I’m in the middle of writing a love story and to stay inspired, I’ve been listening to a lot of love songs (hence the Adele and Amy Winehouse posts) and reading a lot of classic novels. The four that are inspiring me right now also happen to be some of my favorite books/plays of all time: Jane Eyre, Pride and Prejudice, Rebecca, and Romeo and Juliet.
Jane Eyre: This has been my favorite book ever since I first read it in 9th grade. Jane Eyre is a girl who finds love through being herself. She’s self-described as “poor, obscure, plain, and little” but Mr. Rochester loves her for her soul and her character. These qualities make her beautiful to him. But more than that, Jane is a heroine I respect. She knew only coldness throughout her life and only ever felt warm with Mr. Rochester. When being with him goes against morality, she respects herself enough to leave him. Even though it’s the harder thing, even though he begs her to stay, she does what is right. And she’s rewarded in the end.
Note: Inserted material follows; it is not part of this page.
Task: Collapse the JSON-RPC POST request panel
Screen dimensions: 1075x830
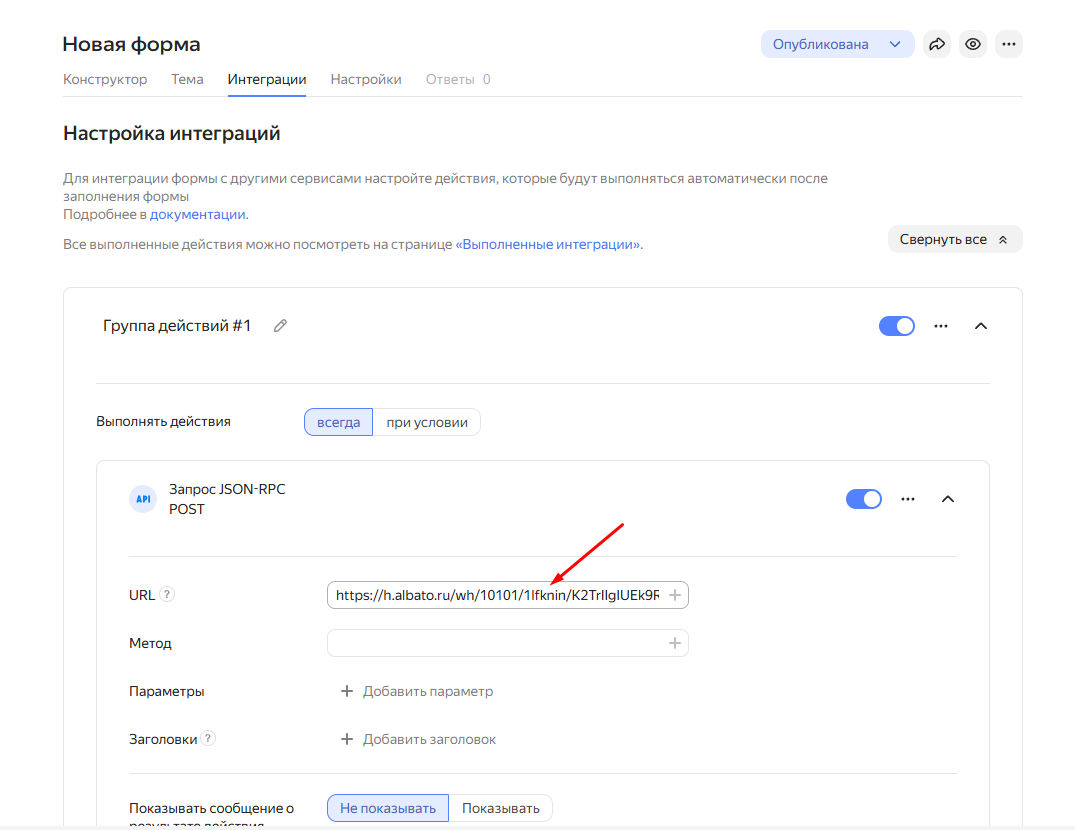Action: click(948, 499)
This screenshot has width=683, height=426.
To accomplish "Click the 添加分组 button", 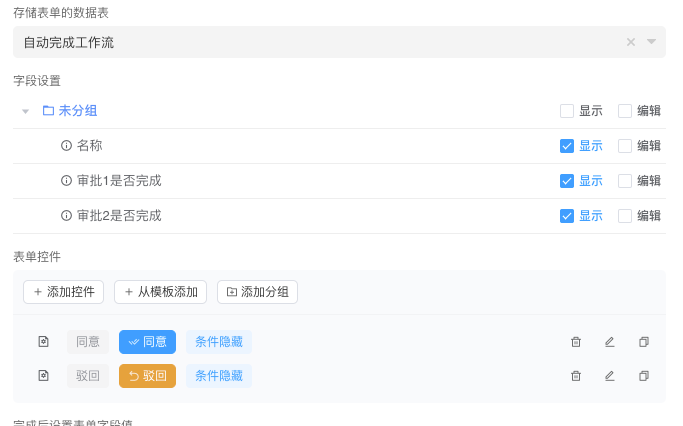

Pride and Prejudice: I’ll admit, I saw the A&E miniseries before I read the book so Mr. Darcy has always been Colin Firth to me and that might have a lot to do with how much I love this story. But this story inspires me because two people can fall in love even when exposed to the worst of each other. And if you think about it, Pride and Prejudice is really a story about shaking off those two qualities. They humble themselves and stop looking for faults in each other.
Rebecca: So this is less of a straightforward love story and this has probably been more fun to reread than it was originally reading it. When you read it, knowing Maxim didn’t love his first wife, that he deeply loves the narrator and she doesn’t really know it, there’s something sadly but optimistically romantic about that to me. There’s happiness to come if not during most of the novel. I also like to see how Mrs. DeWinter growing up and gaining more confidence allows her to love Maxim more freely.
Romeo and Juliet: I hated this play when we first read it in 8th grade. Hated it. I would obsess over how if the littlest things had been fixed, Romeo and Juliet could have lived happily ever after. But as I’ve gotten older, I realized that the only way these two lovers would have really stayed together forever was for them to die in each other’s arms. Knowing Romeo, he wouldn’t have stayed faithful and Juliet was young and naive. They had to die, you see, to be a great love story.
I didn’t mention this earlier but I kind of have a similar feeling about the film “The Way We Were.” I used to hate that ending too. I hate whenever obviously perfect couples don’t end up together at the end. But I watched the movie again recently and I realized that the sadness of the ending makes absolute sense. Hubble (Robert Redford) didn’t think he could live up to the potential Katie (Barbra Streisand) saw in him. That, or he didn’t want to try anymore. And in the long run, that hurt him the most. I’d always thought that Katie was the more regretful one but in that scene, you see that it’s him. He’s with the generic girl who wouldn’t push him. Katie, with her flyers, was still just as passionate and involved in the world. She hadn’t been slowed down. The ending takes the film from “the way we were” to the “what we could have been.”
I love a good love story and these have made the deepest impressions on me. So much that years and year after first experiencing them, they still inspire me in new ways.